Was zu tun ist =
Nenne das Alter, ab dem laut dem Text zur Wehrpflicht alle Männer wehrpflichtig sind.

Vorliegender Text =
--

Seit Mitte März 2008 liegt eine Antwort der Bundesregierung auf eine parlamentarische Anfrage des Abgeordneten Paul Schäfer und der Linksfraktion zur Umsetzung der Wehrpflicht im vergangenen Jahr vor.(3) Eine Auswertung - die hier vorgestellt wird - ergibt, dass sich die "allgemeine Wehrpflicht" längst zu einer Willkür-Wehrpflicht entwickelt hat.


Rechtliche Voraussetzungen

Die einfachgesetzliche Regelung der Kriegsdienstpflicht bestimmt: "Wehrpflichtig sind alle Männer vom vollendeten 18. Lebensjahr an".(4) Das Bundesverfassungsgericht stellte in einer Entscheidung 1978 fest: "Die allgemeine Wehrpflicht ist Ausdruck des allgemeinen Gleichheitsgedankens. Ihre Durchführung steht unter der Herrschaft des Artikels 3 Absatz 1 Grundgesetz." Und weiter führte es aus: Dem "Verfassungsgebot der staatsbürgerlichen Pflichtengleichheit in Gestalt der Wehrgerechtigkeit wird nicht schon dadurch genügt, dass die Wehrpflichtigen entweder zum Wehrdienst oder zum Ersatzdienst herangezogen werden. Das Grundgesetz verlangt vielmehr, dass der Wehrpflichtige grundsätzlich Wehrdienst leistet..."(5)

Die "Wehrgerechtigkeit", so das Bundesverwaltungsgericht 2005, sei "nur gewährleistet, wenn die Zahl derjenigen, die tatsächlich Wehrdienst leisten, der Zahl derjenigen, die nach Maßgabe der Bestimmungen des Wehrpflichtgesetzes für den Wehrdienst zur Verfügung stehen, zumindest nahe kommt. Die verfügbaren Wehrpflichtigen eines Altersjahrgangs müssen daher, von einem administrativ unvermeidbaren 'Ausschöpfungsrest' abgesehen, bis zum Erreichen der Altersgrenze (§ 5 Abs. 1 WPflG) ihren Grundwehrdienst absolviert haben."(6)

--

Bereitgestellte Daten =
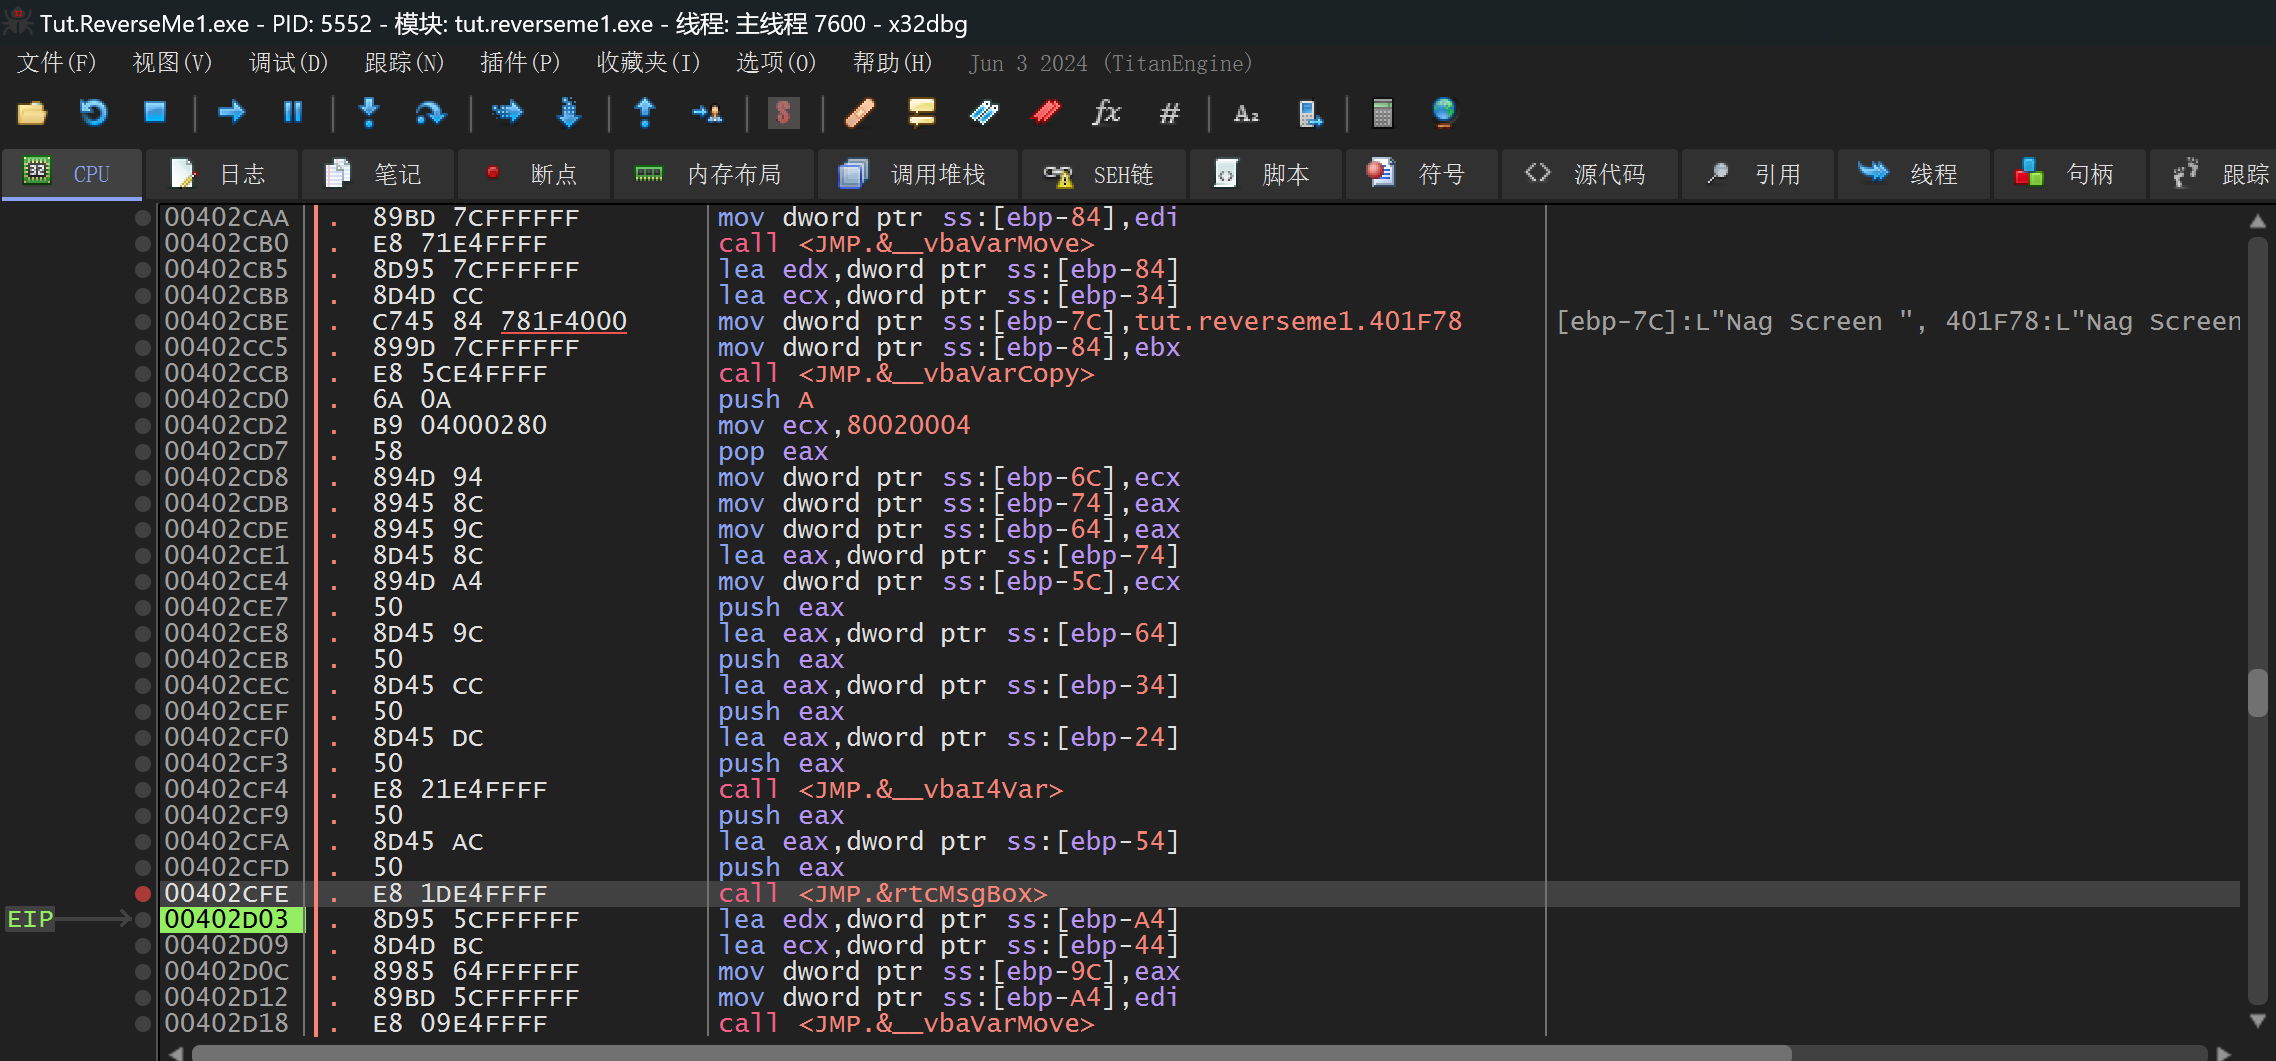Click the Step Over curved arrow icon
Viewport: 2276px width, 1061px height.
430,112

--

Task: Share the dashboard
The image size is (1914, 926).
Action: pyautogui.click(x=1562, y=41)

--

Erledigte Aufgabe =
Vom vollendeten 18. Lebensjahr an.